*Exercise aim*. Could you retype exactly the line containing "Task: Click the 刷新 refresh button" and every line after it in the data below, leaving out the pictures?

##### Data under study

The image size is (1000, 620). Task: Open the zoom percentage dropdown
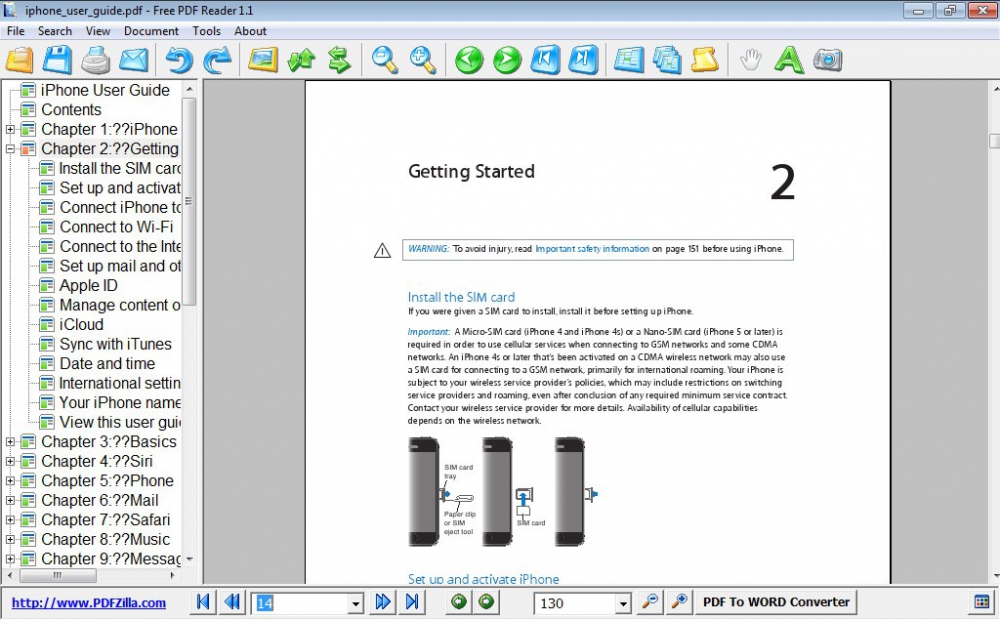[x=623, y=603]
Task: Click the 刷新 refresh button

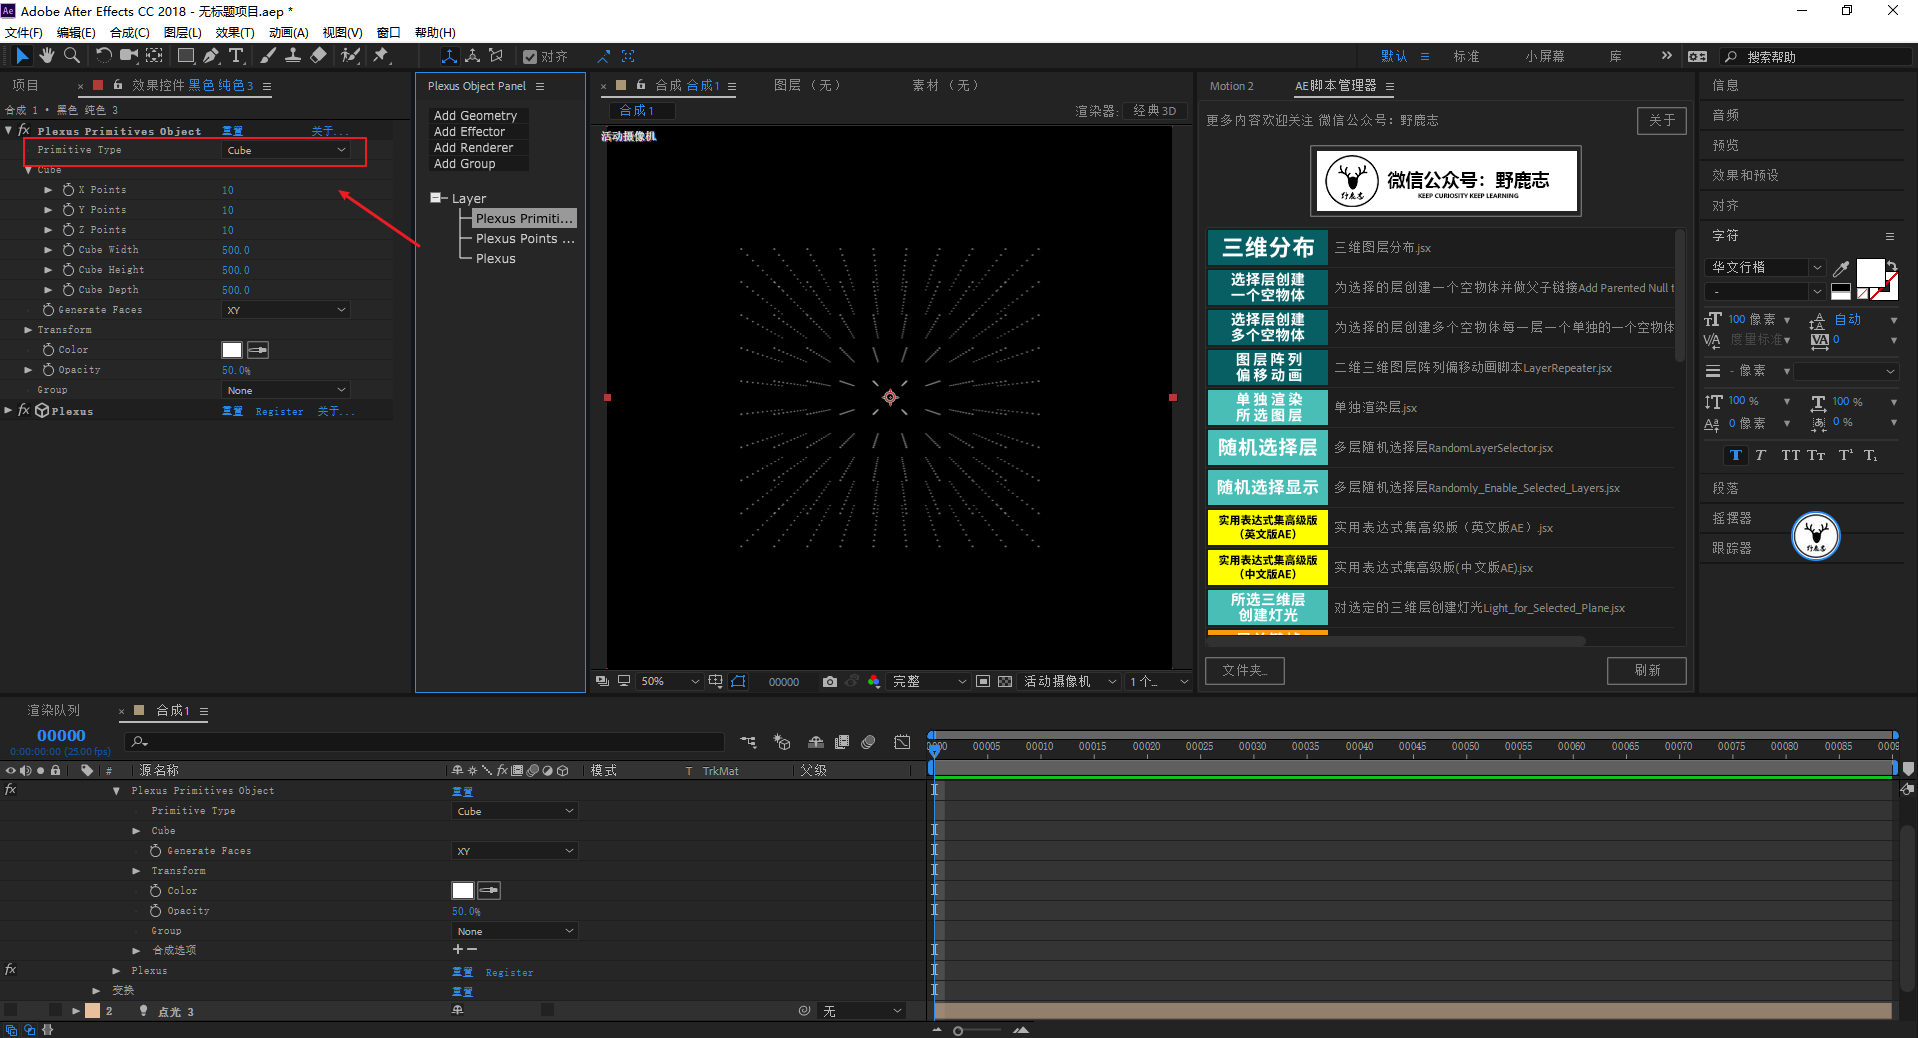Action: (x=1646, y=670)
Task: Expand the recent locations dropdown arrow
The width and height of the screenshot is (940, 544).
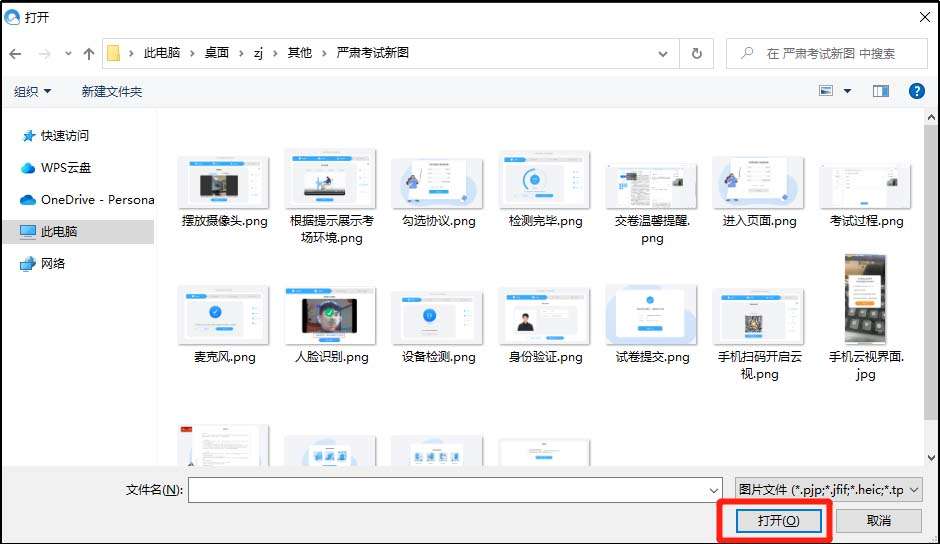Action: [68, 54]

##########

*Problem solution*.
Task: Click the 刷新 refresh button

Action: (x=1646, y=670)
Task: Expand the recent locations dropdown arrow
The width and height of the screenshot is (940, 544).
Action: [68, 54]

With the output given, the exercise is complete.